The first loss was a matter of opportunity.
The Rays had a number of chances to put away woeful Jeff Weaver and couldn't do it. And when they gave the Yankees the chance to get back in it, they did.
Still the score was tied going to the bottom of the eighth when Joe Kennedy left a pitch over the plate and leadoff man Ruben Sierra hit it over the centerfield fence for the decisive run.
The game should never have come down to that.
The Rays had three consecutive hits, a stolen base, a throwing error and a sac fly in the first and got only two runs. They had two hits in the second and didn't get any. They had a single and a double to start the third and got only one. They had two hits to start the fifth and didn't get any. They had two hits in the sixth and got only one. And they had the bases loaded with one out in the seventh and didn't get any.
"We wasted a lot of opportunities," Piniella said.
The Yankees erased the 2-0 Tampa Bay lead with a three-run second sparked by Bernie Williams, who celebrated his 35th birthday with two home runs. The Rays tied it three times, and each time the Yankees went back ahead within an inning.
"They won 26 world championships for a reason," said Rob Bell, who pitched an inconsistent 51/3 innings. "You make a mistake, they make you pay. ... "They're execution-oriented, and they're very good at what they do."
The hit that created the most conversation, and controversy, was the one in the seventh between Kennedy and Hideki Matsui, the Japanese star who is Rocco Baldelli's main competition for the AL Rookie of the Year Award.

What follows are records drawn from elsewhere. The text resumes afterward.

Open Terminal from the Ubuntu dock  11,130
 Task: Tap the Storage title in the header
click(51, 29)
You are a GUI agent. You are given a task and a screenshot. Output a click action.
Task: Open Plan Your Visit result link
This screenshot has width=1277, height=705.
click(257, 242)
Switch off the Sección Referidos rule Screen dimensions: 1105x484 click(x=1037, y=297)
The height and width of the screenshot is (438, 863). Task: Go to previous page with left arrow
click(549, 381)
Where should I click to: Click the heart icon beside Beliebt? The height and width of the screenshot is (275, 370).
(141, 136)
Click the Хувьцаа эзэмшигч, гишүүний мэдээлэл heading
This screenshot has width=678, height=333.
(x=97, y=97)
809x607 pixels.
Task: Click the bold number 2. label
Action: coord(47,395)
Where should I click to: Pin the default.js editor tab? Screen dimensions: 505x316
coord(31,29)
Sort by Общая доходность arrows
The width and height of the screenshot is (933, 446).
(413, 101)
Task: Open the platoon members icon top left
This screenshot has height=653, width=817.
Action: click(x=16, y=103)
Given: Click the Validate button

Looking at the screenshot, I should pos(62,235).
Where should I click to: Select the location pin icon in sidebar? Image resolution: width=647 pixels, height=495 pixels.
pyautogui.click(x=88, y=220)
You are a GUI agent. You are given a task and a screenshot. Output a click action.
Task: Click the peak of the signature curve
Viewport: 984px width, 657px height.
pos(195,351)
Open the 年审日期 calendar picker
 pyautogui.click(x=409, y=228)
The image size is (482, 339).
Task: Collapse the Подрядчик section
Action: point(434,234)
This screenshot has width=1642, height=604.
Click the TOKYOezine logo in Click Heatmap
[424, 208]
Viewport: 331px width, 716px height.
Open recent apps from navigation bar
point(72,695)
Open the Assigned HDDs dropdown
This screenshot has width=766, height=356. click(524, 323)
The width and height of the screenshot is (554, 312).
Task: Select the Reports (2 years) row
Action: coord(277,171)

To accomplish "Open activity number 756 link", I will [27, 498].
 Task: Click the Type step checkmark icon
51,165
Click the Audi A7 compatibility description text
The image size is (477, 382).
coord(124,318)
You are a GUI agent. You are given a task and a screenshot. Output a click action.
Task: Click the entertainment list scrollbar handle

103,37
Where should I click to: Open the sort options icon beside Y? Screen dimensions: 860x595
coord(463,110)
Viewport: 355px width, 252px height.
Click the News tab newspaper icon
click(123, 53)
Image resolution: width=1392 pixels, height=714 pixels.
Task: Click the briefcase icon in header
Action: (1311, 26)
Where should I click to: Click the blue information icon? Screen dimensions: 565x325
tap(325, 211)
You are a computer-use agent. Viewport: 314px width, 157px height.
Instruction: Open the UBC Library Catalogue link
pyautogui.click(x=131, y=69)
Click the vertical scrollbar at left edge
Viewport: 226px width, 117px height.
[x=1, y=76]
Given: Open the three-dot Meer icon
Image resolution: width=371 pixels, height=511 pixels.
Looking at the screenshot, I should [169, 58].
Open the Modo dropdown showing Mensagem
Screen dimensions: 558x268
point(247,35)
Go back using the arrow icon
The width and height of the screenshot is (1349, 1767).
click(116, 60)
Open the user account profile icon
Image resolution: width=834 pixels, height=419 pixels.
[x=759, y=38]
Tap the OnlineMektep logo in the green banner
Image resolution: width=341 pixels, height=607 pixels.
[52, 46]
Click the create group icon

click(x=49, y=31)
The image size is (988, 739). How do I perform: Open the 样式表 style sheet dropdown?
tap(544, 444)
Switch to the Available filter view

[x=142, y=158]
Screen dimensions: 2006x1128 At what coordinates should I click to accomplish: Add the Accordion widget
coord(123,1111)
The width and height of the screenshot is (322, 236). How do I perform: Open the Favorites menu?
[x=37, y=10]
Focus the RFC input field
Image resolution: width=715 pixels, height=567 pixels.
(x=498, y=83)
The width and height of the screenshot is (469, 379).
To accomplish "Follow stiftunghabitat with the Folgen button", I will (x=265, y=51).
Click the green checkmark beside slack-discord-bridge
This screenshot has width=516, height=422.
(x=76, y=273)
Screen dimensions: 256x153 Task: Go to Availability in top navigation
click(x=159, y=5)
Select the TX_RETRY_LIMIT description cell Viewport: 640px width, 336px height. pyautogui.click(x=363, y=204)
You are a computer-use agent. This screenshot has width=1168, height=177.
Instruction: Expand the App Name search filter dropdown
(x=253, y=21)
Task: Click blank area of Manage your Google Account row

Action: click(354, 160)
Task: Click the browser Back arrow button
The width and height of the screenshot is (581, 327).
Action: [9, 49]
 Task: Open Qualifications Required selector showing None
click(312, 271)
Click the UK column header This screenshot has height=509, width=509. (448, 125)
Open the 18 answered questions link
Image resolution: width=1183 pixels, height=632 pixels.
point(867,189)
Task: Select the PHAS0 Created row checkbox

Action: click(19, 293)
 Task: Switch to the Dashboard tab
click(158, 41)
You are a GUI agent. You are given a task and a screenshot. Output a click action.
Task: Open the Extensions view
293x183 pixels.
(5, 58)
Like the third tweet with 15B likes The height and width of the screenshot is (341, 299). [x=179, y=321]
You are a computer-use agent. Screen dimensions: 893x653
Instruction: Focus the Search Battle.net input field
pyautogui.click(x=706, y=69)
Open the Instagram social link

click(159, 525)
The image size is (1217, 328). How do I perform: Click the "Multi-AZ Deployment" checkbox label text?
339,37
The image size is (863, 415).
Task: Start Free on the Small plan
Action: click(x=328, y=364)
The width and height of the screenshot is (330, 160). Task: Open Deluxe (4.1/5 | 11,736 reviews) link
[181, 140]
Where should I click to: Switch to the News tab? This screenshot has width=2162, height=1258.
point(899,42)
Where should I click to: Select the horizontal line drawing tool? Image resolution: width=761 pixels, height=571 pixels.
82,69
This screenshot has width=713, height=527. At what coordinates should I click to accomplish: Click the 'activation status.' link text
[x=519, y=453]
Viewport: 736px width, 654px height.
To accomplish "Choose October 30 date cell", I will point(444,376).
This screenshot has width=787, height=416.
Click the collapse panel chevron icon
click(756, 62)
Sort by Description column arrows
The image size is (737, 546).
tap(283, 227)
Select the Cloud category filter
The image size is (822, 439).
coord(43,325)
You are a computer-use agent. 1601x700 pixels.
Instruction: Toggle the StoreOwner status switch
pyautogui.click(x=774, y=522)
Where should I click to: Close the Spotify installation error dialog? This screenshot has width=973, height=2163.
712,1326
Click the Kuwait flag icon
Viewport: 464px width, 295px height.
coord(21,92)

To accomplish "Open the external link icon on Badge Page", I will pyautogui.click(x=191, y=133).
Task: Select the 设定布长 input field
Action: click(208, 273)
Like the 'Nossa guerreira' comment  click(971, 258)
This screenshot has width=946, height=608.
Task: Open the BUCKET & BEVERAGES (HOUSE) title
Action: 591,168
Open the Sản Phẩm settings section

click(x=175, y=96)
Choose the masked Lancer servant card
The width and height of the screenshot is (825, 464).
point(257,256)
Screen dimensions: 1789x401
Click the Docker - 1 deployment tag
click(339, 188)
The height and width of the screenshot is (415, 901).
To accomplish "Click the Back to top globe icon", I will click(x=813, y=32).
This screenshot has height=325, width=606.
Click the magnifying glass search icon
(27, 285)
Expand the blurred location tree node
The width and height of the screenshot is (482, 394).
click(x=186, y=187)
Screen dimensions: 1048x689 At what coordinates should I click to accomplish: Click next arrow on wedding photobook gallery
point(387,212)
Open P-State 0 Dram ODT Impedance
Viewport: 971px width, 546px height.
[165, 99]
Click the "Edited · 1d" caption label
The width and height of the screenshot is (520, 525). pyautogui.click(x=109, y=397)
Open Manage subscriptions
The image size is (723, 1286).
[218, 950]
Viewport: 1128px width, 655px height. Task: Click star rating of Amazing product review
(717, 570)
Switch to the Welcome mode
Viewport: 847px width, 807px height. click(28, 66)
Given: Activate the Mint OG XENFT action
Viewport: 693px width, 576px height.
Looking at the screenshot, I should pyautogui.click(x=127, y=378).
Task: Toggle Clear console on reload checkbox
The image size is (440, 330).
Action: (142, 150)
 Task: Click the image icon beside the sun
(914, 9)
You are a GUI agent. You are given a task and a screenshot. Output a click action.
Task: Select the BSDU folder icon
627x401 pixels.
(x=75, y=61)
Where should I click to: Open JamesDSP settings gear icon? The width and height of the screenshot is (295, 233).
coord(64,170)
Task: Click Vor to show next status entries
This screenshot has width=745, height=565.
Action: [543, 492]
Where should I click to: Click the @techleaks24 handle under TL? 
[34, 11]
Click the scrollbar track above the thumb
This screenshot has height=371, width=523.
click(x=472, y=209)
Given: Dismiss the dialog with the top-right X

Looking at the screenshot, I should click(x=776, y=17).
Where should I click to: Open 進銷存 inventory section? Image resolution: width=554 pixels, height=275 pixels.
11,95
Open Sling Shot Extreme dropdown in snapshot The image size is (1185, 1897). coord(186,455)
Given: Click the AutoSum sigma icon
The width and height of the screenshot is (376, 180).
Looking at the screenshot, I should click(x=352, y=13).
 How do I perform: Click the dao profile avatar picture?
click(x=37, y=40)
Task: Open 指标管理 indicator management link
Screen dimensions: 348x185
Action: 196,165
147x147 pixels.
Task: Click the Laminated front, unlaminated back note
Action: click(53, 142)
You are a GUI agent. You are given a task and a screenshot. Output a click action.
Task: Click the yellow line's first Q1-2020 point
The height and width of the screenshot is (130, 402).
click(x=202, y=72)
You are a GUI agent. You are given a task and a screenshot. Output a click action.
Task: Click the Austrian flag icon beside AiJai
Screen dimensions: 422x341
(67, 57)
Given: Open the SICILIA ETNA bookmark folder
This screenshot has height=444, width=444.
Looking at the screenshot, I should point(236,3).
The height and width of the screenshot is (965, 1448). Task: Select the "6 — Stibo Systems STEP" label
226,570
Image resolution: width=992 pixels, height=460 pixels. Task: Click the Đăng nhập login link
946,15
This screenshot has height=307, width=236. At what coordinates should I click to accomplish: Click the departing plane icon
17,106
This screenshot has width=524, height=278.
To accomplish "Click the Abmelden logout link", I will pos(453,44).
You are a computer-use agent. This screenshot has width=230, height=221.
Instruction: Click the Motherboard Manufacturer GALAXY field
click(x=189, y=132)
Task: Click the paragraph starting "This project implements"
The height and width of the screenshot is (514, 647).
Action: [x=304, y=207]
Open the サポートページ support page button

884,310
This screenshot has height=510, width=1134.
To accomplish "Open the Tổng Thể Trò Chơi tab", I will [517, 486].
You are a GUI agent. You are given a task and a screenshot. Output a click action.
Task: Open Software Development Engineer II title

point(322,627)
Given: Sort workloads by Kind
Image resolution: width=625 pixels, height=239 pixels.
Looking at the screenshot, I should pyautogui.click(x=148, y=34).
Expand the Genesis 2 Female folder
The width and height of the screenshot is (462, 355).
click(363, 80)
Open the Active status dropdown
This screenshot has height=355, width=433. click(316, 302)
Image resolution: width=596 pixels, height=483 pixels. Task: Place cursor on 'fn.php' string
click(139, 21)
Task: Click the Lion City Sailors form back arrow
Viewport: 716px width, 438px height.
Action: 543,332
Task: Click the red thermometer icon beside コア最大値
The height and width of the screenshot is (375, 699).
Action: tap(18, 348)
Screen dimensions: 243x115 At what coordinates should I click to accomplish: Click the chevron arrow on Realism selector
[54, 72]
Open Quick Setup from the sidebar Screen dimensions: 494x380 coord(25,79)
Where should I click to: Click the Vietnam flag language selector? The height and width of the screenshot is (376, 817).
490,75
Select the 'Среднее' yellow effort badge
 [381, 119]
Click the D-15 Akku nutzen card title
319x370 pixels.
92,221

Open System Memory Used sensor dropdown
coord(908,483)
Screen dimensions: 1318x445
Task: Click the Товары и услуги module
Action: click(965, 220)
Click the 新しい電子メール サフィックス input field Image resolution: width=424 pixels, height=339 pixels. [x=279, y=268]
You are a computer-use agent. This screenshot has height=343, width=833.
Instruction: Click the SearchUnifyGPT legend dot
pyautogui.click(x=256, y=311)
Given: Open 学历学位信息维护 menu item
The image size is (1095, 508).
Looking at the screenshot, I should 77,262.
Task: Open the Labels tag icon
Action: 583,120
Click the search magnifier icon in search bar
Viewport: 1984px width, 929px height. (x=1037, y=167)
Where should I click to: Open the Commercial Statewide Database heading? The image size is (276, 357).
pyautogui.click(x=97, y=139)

The Rays had hit Derek Jeter and Williams with pitches to load the bases, when Matsui hit a slow roller up the first-base line. As Kennedy tried to field the ball he stepped in front of Matsui and took the brunt of the force as both went down hard, Matsui on top of the ball. With runners moving and no call from the umpire, Kennedy pushed Matsui aside to retrieve the ball and make the tag.
"I was just trying to make a play," Kennedy said. "You see collisions all the time. It is unusual to see one down the first-base line but the ball took me right into him."
Matsui left the game and then the building, going to a hospital for precautionary X-rays on his bruised left knee, sending a pack of Japanese journalists to seek out Kennedy. X-rays were negative and Matsui started the night game.
The Rays again scored first in that one, but the Yankees answered right back and went ahead to stay on Jason Giambi's third-inning homer off Carlos Reyes.
"We'd get on the board and they'd strike right back. We wouldn't even have an inning to have the momentum," first baseman/DH Travis Lee said. "I guess that's why they're the Yankees."